A Knesset, o parlamento, aprovou na quarta-feira (2) o projeto que prevê sua dissolução, abrindo caminho para a escolha de novos deputados. A ideia nasceu na oposição, mas recebeu apoio do ministro da Defesa, Benny Gantz, ao mesmo tempo parceiro da coalizão de governo com Benjamin Netanyahu e, provavelmente, seu maior rival político.
Como assim? Idiossincrasias do atual estado das coisas israelense: na última eleição - a terceira -, em abril, nenhum partido conseguiu maioria no parlamento para indicar o primeiro-ministro. Após semanas de impasse, que, tudo indica, acabariam em nova eleição, Gantz, do Partido Azul e Branco (de centro direita), e Netanyahu, do Likud (direita), concordaram em governar juntos. Eles se alternariam no poder, cada um por 18 meses - até assumir o cargo de premier, Gantz ficaria com o poderoso Ministério da Defesa.
Bibi, apelido de Netanyahu, está no poder há 10 anos e é investigado em vários casos de corrupção, mas, ao mesmo tempo, mantém boa popularidade. Ele precisa ficar no cargo para garantir imunidade. Sem ela, pode ser preso.

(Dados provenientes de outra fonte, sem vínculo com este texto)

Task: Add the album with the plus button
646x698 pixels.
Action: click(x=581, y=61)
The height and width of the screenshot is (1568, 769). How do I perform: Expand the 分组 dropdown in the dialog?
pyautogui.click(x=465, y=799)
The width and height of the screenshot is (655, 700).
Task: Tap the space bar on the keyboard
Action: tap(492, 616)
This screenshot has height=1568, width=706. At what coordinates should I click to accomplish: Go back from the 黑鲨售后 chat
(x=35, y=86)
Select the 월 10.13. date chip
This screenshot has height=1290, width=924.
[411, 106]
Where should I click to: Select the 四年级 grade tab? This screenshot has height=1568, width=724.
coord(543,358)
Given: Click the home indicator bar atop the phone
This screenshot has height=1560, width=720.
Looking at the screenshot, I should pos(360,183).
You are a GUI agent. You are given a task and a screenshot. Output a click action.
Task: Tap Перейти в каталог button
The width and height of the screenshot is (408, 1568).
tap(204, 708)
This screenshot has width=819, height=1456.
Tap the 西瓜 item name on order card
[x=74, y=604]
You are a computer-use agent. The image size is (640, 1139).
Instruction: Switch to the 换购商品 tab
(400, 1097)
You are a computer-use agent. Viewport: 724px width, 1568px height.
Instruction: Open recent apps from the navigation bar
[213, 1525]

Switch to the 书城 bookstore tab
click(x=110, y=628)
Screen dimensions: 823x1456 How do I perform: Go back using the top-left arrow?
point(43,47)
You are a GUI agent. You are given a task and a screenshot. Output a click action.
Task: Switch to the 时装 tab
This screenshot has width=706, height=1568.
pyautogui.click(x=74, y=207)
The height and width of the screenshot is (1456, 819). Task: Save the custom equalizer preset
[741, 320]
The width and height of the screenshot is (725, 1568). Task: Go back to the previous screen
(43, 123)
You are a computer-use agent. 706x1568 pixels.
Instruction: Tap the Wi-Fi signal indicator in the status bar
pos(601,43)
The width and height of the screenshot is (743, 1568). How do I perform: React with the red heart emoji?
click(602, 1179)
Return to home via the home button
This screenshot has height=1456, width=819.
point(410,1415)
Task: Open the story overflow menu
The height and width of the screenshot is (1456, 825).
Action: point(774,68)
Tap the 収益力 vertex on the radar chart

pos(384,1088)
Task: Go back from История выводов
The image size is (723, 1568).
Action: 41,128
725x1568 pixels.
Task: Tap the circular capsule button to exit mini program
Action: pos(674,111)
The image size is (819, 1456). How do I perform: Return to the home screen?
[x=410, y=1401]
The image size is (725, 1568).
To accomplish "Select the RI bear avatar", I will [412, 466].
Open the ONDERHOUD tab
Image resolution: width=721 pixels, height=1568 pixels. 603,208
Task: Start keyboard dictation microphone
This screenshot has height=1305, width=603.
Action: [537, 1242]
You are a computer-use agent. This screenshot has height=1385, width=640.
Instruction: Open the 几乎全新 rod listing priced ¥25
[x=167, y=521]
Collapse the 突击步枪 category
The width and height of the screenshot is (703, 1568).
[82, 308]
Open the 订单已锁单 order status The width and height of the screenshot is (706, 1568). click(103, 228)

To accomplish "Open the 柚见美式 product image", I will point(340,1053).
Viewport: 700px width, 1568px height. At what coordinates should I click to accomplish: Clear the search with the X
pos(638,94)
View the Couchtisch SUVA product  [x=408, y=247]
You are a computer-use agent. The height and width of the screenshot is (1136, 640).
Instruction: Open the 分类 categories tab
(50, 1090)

Com a possibilidade de entregar o cargo a Gantz em 2021, Bibi, graças a suas qualidades de malabarista político, pode ter encontrado uma brecha na legislação para forçar novas eleições. No novo pleito, ele pode até não ter como certa a vitória, mas há ganhos relativos: ficaria no poder até a disputa eleitoral, ganharia mais tempo para vacinar a população contra o coronavírus e, quem sabe, a economia entraria em recuperação. É uma cartada alta.
Qual seria a estratégia, segundo o jornal Yedioth Ahronot: Bibi e os deputados do governo votariam apenas uma versão de curto prazo do orçamento de 2020 (que até hoje está em aberto). Por si só, isso já contraria o acordo de coalizão, que obriga o governo a ter um plano de receitas e gastos de dois anos, incluindo 2021. Se orçamento for aprovado conforme o acerto, está tudo ok com o governo, e Bibi precisa passar o bastão para Gantz. Se a coalizão implode, por causa do orçamento, provoca nova crise interna, na aliança, e força a oposição a exigir mudança – que é o que está ocorrendo.
Isso mesmo: Netanyahu pode estar sabotando o próprio governo para se manter no cargo.